This is a part of an ongoing series covering Hiro’s infrastructure. You can read the introductory post here and one covering common infrastructure pitfalls here. Before we dive into a case study of how the Stacks API has evolved to show you how to scale a blockchain API, let’s first take a step back to basics.
What Is a Blockchain API?
Blockchain APIs serve two important functions:
- It provides data about the blockchain. Accounts, transactions, smart contracts, NFT data, and anything you may want to query about the blockchain, you query via a blockchain API.
- You can submit new transactions to the blockchain. A blockchain API is the gateway for developers that are looking to make new transactions.
At a high level, here is the architecture of a blockchain API, using the Stacks API as an example:
As you can see above, apps communicate with the API by sending web requests. Depending on the type of request, the API will route that request to a backend Stacks node (a node contributing to the blockchain itself) or that request will be routed to a backend database. Those request types are:
- /v2/: requests that are proxied directly to a backend Stacks Node pool. When the API receives an HTTP request on a url with “/v2/” in its path, the API will forward that request to a Stacks Node. This path handles requests which retrieve data (GET requests) and requests which submit new data like new transactions (POST requests).
- /extended/: These requests do not get forwarded to a backend Stacks Node. Instead, the API will do some processing to figure out how to query the Postgres database to get the relevant data and return it. Since this path does not support submitting data, it can only handle requests to retrieve data (GET requests).
In both instances, the node or database responds to that request, and the API forwards that response back to the application. The term application is used loosely here: the “application” could be an actual application or it could be a developer interacting with the blockchain, a wallet, the Stacks Explorer, and more.
The data returned from either endpoint is returned as JSON to conform to industry standards and expectations from other developers.
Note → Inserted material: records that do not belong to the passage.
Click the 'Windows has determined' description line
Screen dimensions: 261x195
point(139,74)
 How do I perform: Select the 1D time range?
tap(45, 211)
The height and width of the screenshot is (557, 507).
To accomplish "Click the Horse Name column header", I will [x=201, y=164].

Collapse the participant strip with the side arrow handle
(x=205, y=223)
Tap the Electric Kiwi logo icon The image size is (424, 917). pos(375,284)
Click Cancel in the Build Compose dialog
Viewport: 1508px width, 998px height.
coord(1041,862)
Doing so helps developers connect their service to the API in a durable way. To learn more about the API, visit our documentation and watch Hiro engineer Rafael Cárdenas talk about the Stacks API roadmap:
What the Stacks API Is Optimized For
At Hiro, some of my work, along with several other team members, focuses on optimizing the API for a few different factors:
- Availability: when you try to access the Stacks API, you can be confident it will respond.
- Reliability: when you receive data from the API, you can be confident that the data is the same every time you refresh your browser or open your wallet.
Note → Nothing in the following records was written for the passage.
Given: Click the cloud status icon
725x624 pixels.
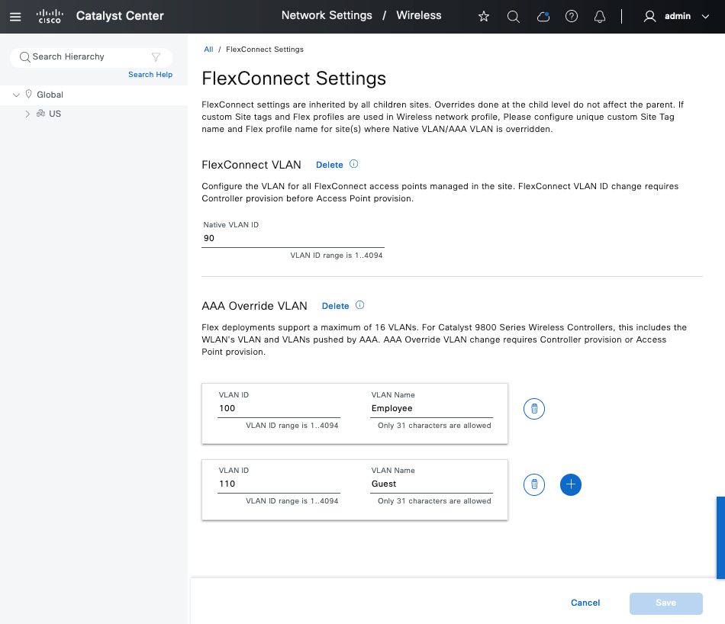Looking at the screenshot, I should pos(543,16).
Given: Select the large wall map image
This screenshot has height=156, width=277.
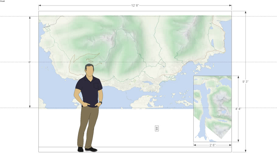Looking at the screenshot, I should (137, 46).
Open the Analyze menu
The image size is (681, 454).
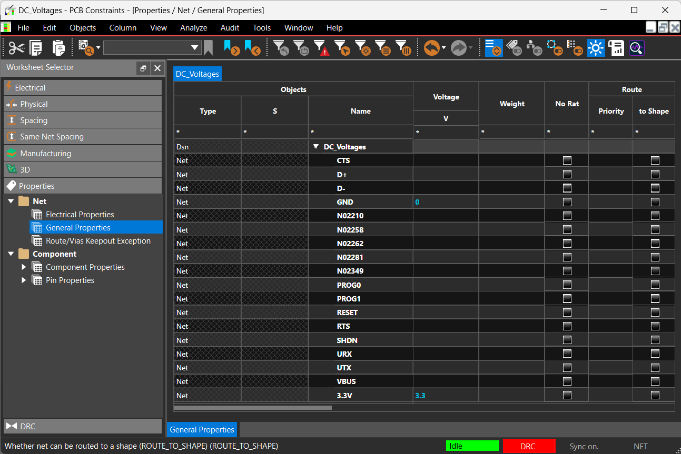click(193, 28)
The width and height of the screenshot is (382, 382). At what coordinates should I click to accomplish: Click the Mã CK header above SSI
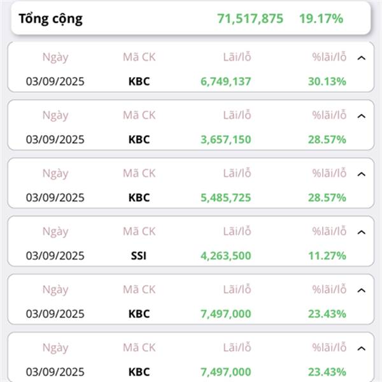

- Response time: when you use your wallet or access the Stacks Explorer, you can be confident that you will get a quick response from API.
Today, our efforts to optimize the API around these parameters has led to some important achievements:
- 99.97% availability over the last 30 days
- 400M+ monthly requests
- 50 millisecond response time for common endpoints
Let’s look at how we got to these performance achievements.
The API on Launch Day
When we first launched the Stacks API on January 14, 2021, we had a basic setup that worked great for low volumes of traffic. As you can see above, we had one Postgres database, one node, and one API servicing requests.
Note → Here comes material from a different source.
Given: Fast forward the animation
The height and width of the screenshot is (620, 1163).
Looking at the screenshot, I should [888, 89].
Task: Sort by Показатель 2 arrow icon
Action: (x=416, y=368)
This met our immediate needs for launch and had tolerable response times for the low traffic we saw in the early days of the network. However, in order to upgrade this API setup, it required a half hour of downtime, or sometimes even longer. During that downtime, wallets and the Stacks Explorer didn’t work. That introduced a poor user experience as well as risk, so we decided to fix that.
Blue/Green API Architecture
The first improvement we made to the Stacks API was a simple one: we introduced two separate deployments of the API, named “Blue” and “Green.” You could name them whatever you want. We went with colors.
The importance of this setup is that traffic is only live in one environment at a time, and a reserve proxy directs traffic to the current live environment. Now, when we need to upgrade the API, if the Blue environment is live, we can upgrade the standby environment Green. Once the upgrade is done, we switch the traffic from Blue to Green, so there is no API downtime in the update process. Then, a few days later, if we don’t uncover a critical bug that requires us to roll back quickly and switch traffic back to Blue (still running the previous version), we will upgrade Blue to match Green.
This enables seamless API upgrades and protects against downtime. However, the /v2 response time slowed with increased traffic, and we saw contention over resources in the Stacks Node.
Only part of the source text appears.